About this exercise: Output the span of lines from the one that contains "You are a computer-use agent." through the end of the records, inclusive, exactly as written and free of pictures.

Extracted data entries
-*-
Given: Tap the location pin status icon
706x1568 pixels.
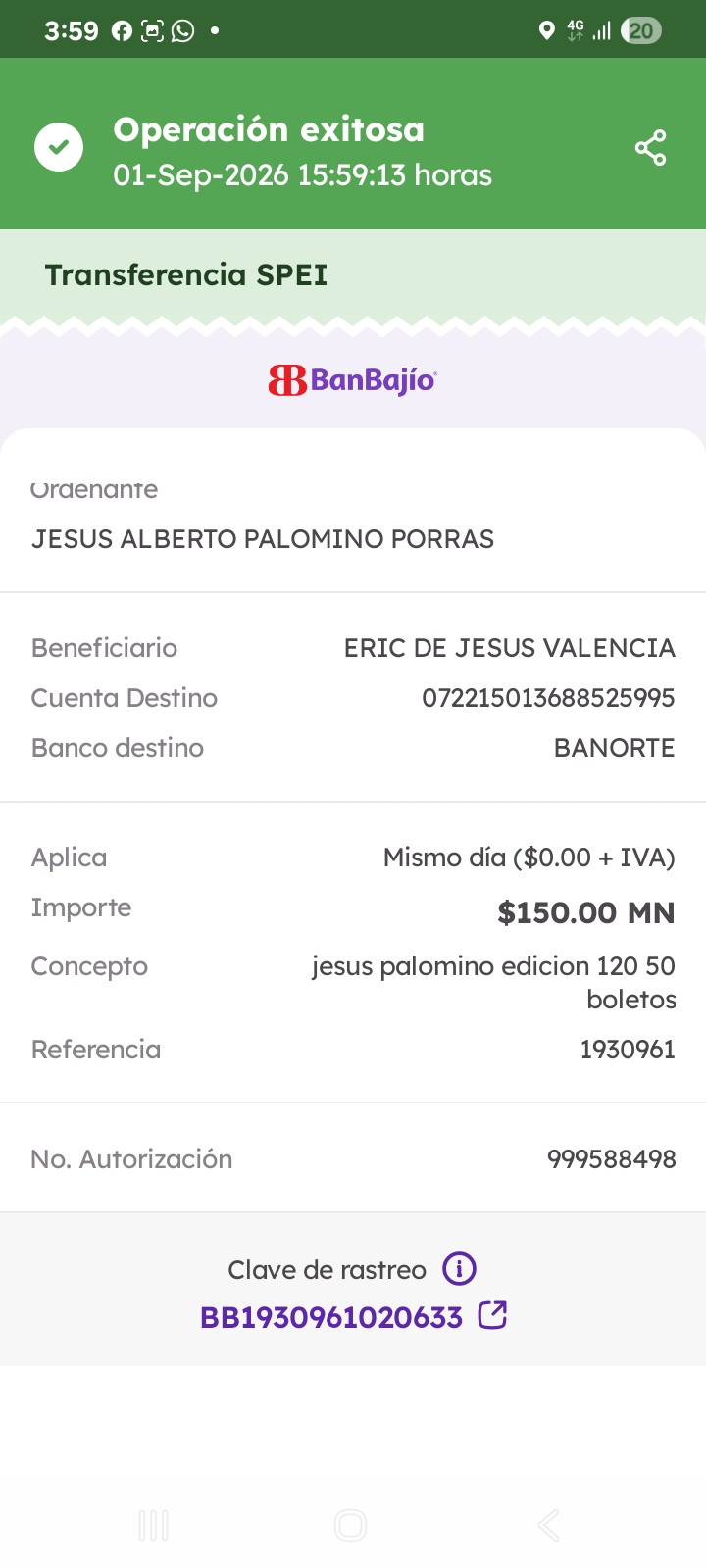Looking at the screenshot, I should click(547, 31).
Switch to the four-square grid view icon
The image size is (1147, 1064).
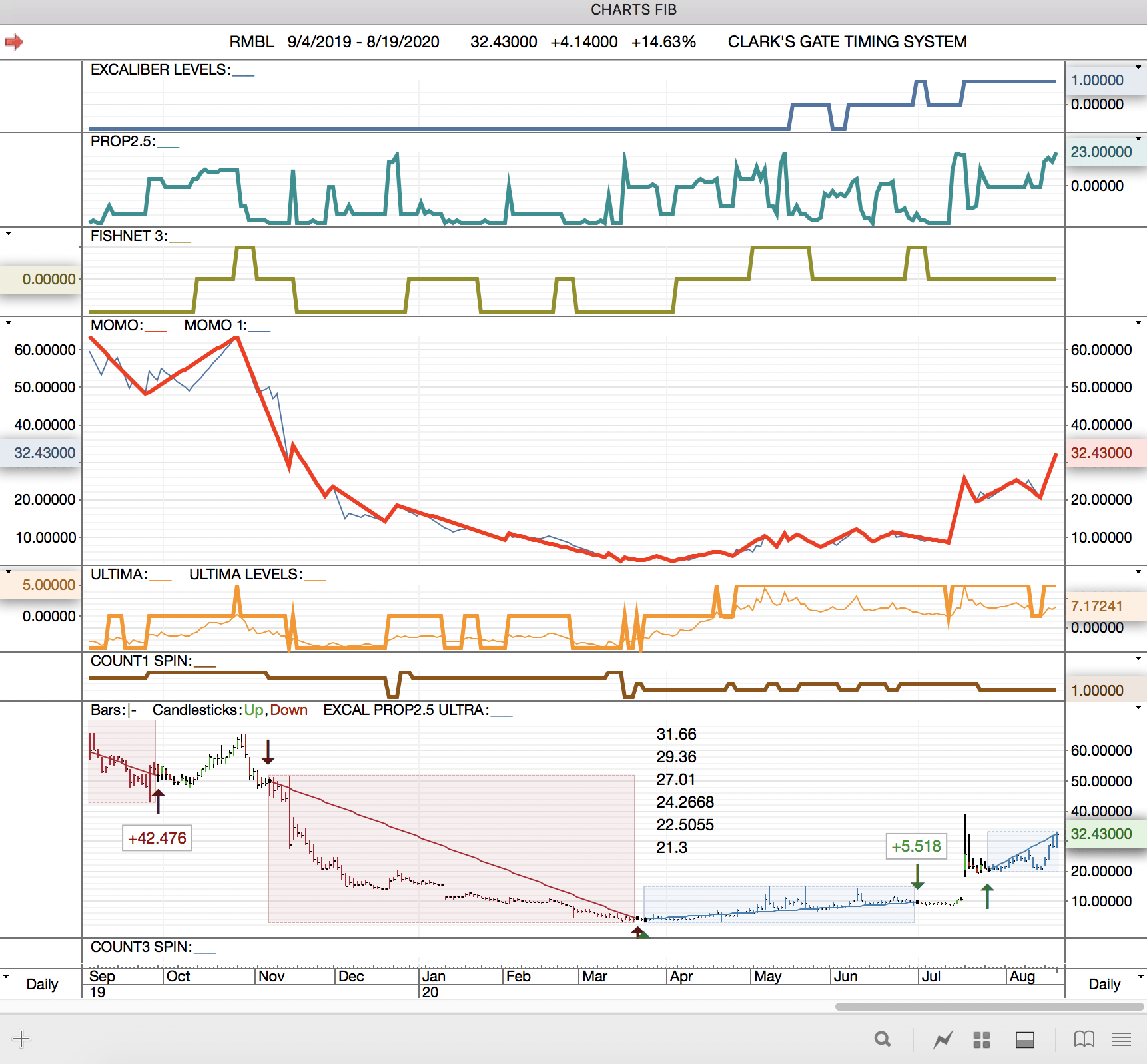[982, 1039]
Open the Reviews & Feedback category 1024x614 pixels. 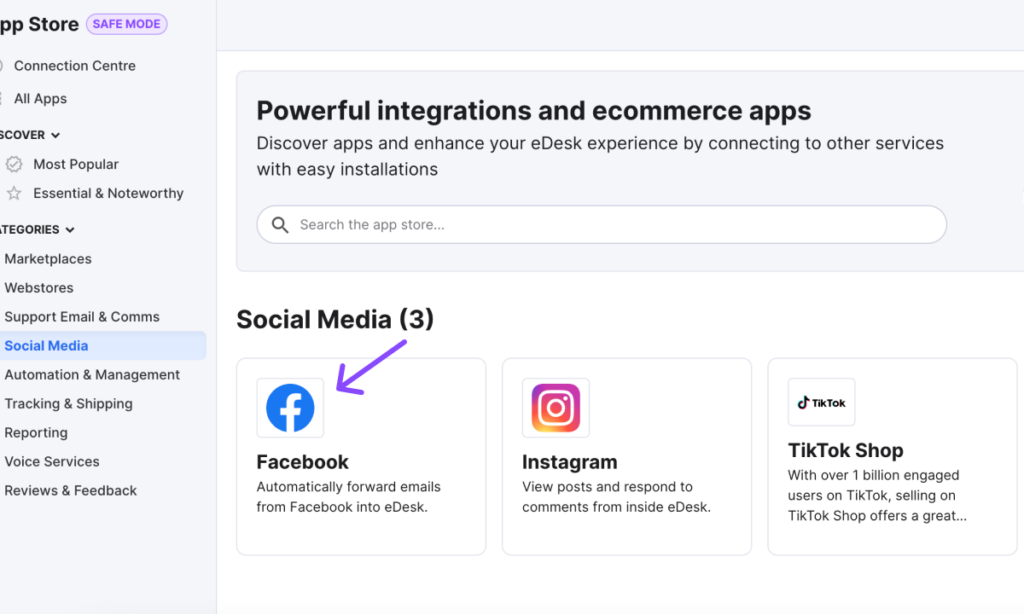click(71, 491)
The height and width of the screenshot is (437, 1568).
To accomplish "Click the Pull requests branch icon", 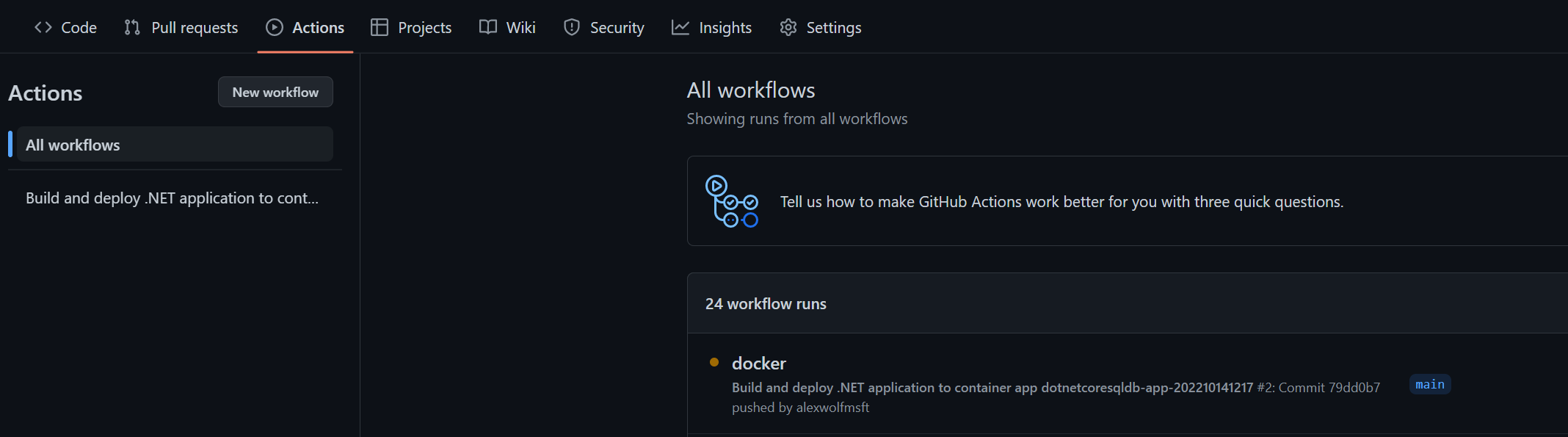I will tap(132, 27).
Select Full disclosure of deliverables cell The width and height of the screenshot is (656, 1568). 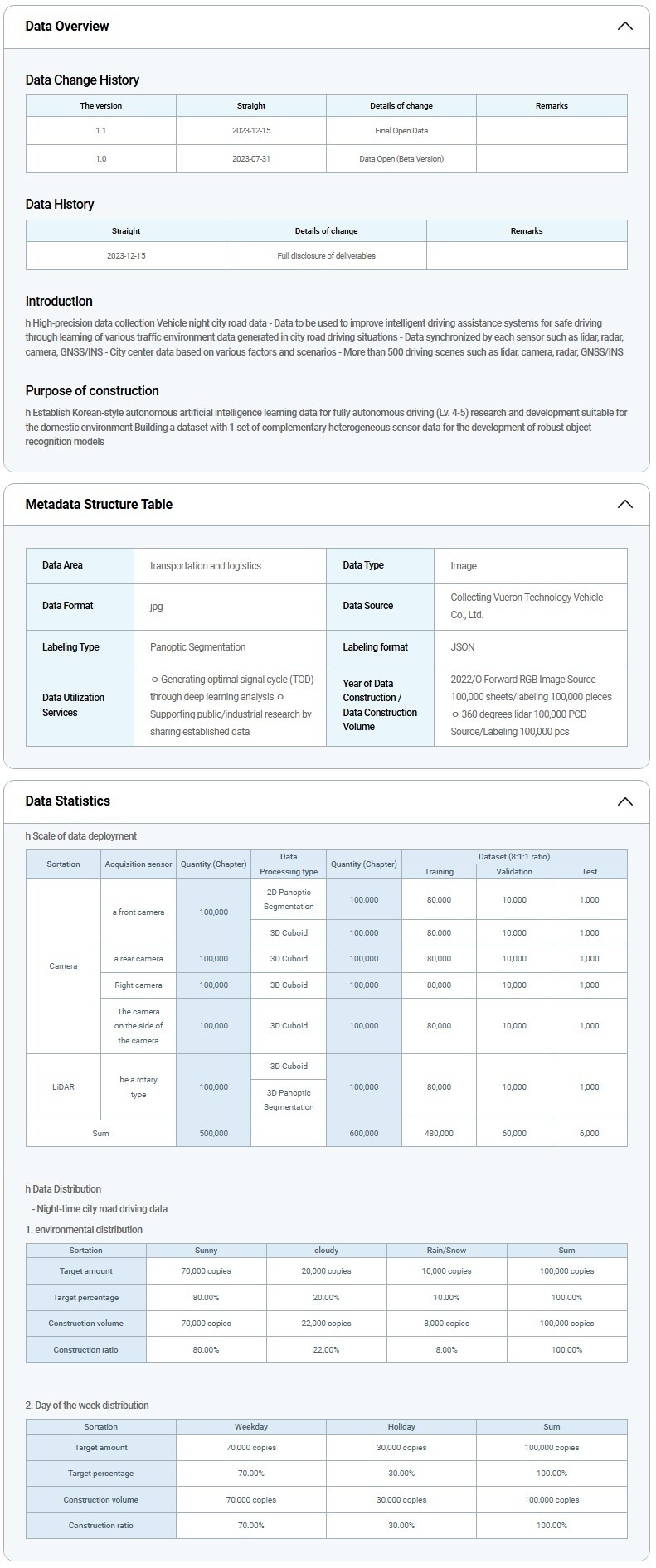326,255
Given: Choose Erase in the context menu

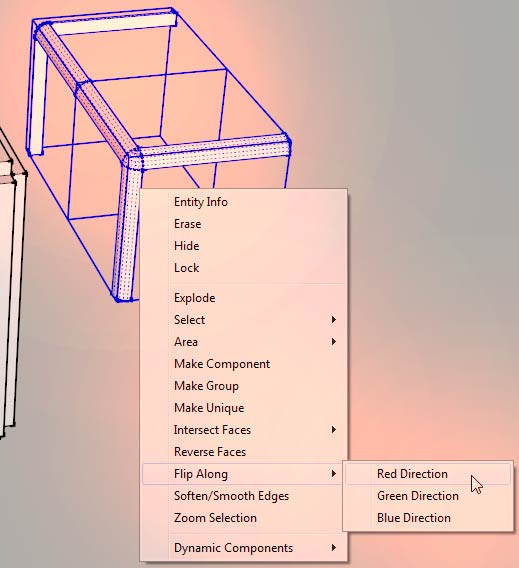Looking at the screenshot, I should 243,224.
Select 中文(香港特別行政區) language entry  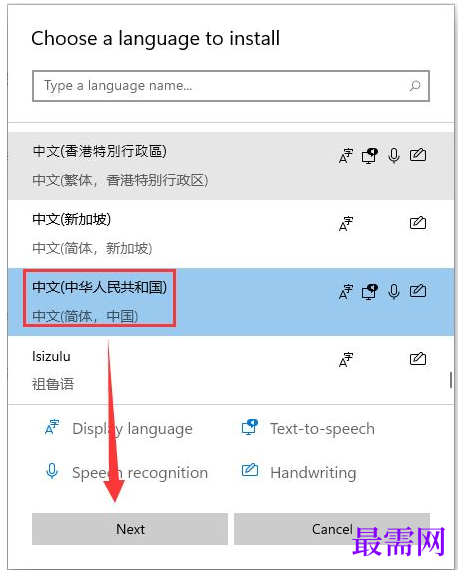[231, 166]
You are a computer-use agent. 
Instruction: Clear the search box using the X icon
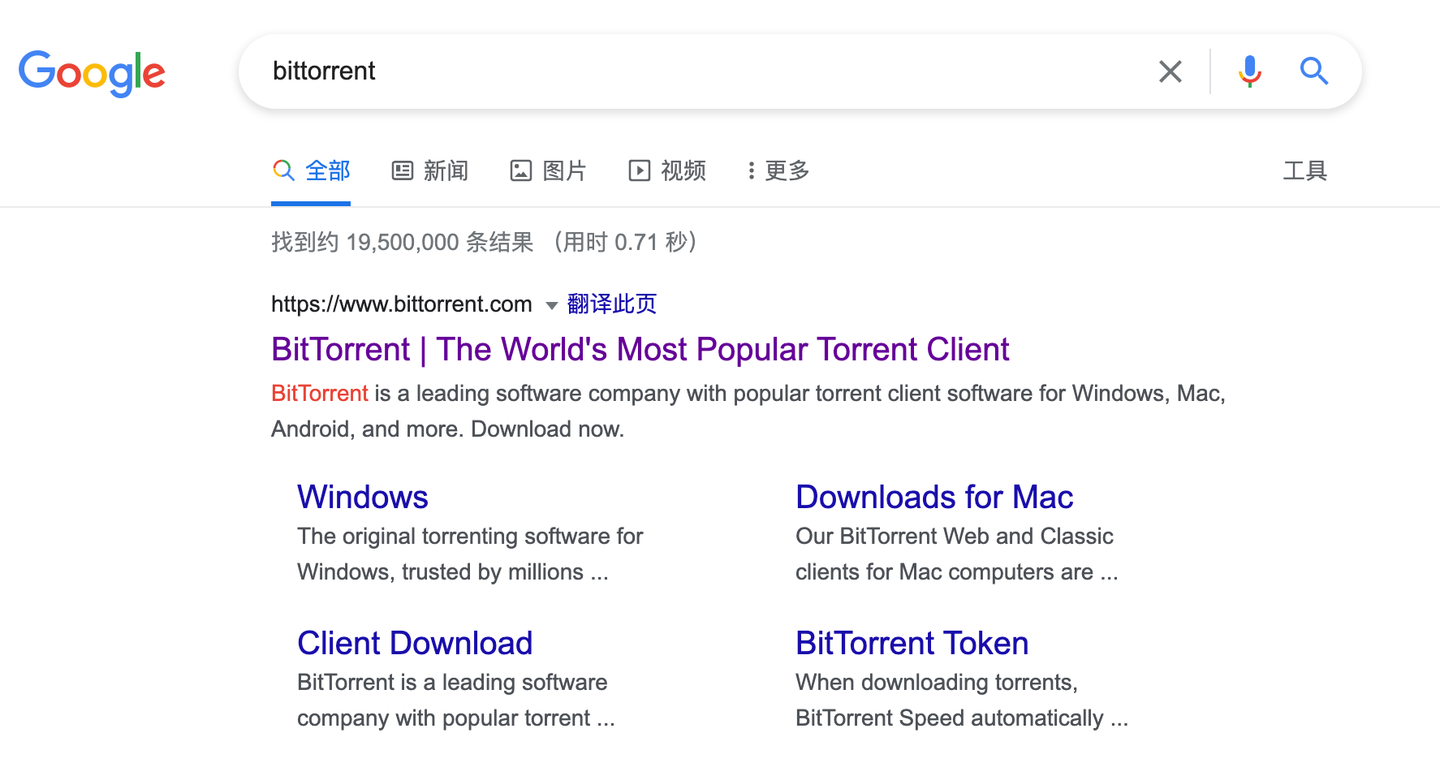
-*-
Task response:
You are a computer-use agent. 
Instruction: Clear the search box using the X icon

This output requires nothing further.